Terkait masalah ini, Menteri Kesehatan Republik Indonesia Budi Gunadi Sadikin turut memberi tanggapan. Menurutnya, kenaikan suhu selalu terjadi secara musiman. Maka dari itu, penanganan yang dilakukan tidak berubah dari tahun ke tahun.
“Jadi penanganan karena kenaikan suhu itu kita tangani nggak ada yang berubah. Di Indonesia sendiri kita tidak melihat ada kenaikan suhu yang tinggi, kalau saya boleh bilang, yang penting buat kita monitoringnya aja,” kata Budi Gunadi saat ditemui dalam peresmian Proyek Green Climate Fund (GCF) di Jakarta Selatan, Senin (29/4/2024).

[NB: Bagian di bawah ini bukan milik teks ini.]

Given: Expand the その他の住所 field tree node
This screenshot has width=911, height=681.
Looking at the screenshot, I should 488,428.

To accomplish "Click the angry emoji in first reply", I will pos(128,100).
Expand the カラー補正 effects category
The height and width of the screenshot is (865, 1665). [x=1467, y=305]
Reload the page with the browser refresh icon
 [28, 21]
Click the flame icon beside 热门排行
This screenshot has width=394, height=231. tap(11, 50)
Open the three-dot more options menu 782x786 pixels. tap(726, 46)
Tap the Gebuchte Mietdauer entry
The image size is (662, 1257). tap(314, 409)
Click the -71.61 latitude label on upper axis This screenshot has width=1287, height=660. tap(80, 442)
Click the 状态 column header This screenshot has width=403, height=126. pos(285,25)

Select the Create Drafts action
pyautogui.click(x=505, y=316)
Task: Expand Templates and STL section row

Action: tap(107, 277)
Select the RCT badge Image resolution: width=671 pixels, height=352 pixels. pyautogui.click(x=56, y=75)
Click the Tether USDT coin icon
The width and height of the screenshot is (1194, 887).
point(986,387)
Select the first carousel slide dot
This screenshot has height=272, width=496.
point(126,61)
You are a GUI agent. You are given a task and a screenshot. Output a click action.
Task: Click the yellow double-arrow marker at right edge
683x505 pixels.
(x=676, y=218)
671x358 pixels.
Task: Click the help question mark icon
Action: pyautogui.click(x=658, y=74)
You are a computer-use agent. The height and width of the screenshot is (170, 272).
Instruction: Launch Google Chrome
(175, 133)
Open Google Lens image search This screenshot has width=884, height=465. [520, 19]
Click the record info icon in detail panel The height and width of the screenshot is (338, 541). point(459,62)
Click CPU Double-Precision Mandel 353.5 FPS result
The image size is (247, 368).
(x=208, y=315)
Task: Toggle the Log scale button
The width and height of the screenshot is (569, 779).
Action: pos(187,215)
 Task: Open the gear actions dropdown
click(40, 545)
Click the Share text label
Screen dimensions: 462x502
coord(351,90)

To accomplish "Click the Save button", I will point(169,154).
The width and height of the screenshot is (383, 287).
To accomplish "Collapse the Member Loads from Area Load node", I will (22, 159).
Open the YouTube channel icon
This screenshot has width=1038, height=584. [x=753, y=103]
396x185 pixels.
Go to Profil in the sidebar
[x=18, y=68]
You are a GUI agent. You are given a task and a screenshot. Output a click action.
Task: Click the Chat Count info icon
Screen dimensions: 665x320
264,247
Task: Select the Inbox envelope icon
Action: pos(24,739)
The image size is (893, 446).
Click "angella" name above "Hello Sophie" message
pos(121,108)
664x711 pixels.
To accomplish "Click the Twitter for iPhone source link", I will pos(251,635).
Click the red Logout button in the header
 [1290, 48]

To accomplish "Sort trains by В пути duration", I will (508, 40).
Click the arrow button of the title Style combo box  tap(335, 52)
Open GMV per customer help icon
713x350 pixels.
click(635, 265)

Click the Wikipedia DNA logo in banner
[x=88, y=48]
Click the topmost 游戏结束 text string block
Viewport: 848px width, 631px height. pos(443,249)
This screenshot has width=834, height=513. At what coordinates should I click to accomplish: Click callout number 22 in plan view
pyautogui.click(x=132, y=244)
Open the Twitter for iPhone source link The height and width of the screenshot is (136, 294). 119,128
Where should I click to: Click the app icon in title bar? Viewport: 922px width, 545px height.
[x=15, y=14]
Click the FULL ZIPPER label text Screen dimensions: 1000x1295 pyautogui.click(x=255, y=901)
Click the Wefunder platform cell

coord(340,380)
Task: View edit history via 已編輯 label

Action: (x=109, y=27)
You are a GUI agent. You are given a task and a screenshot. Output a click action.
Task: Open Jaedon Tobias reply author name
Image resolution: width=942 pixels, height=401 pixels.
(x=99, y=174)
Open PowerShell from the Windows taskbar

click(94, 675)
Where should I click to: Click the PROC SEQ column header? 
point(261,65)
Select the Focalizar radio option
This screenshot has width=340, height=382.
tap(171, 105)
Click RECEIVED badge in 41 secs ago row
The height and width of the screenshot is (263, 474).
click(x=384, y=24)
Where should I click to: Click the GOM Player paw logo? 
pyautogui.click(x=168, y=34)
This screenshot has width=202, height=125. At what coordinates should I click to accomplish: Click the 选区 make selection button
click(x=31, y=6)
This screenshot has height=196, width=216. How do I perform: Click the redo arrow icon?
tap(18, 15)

Bukan Cuma Suhu yang Berubah
Budi juga menilai bahwa perubahan bukan hanya terjadi pada suhu udara tapi juga kenaikan permukaan air laut.
“Yang berubah bukan hanya kenaikan suhu saja, ada yang bilang permukaan laut naik, ada yang bilang nanti radiasi UV-nya naik, nah aku bilang ke teman-teman yuk kita prioritasin mana sih yang paling memiliki dampak kesehatan yang paling besar, nah itu yang kita fokuskan untuk kita tangani,” ujar Budi.
Budi menggarisbawahi, kenaikan suhu bukan satu-satunya masalah saat ini. Namun, ada pula radiasi, air, hingga vektor atau binatang penyebar penyakit.
“Binatang kan perilakunya berubah itu yang menyebabkan pandemi juga.”
Advertisement
Perubahan Iklim Ubah Interaksi Hewan dengan Manusia
Sebelumnya, Budi menyampaikan bahwa perubahan iklim memang memiliki dampak besar bagi kesehatan manusia. Termasuk berkontribusi pada peningkatan penyakit menular dan tidak menular.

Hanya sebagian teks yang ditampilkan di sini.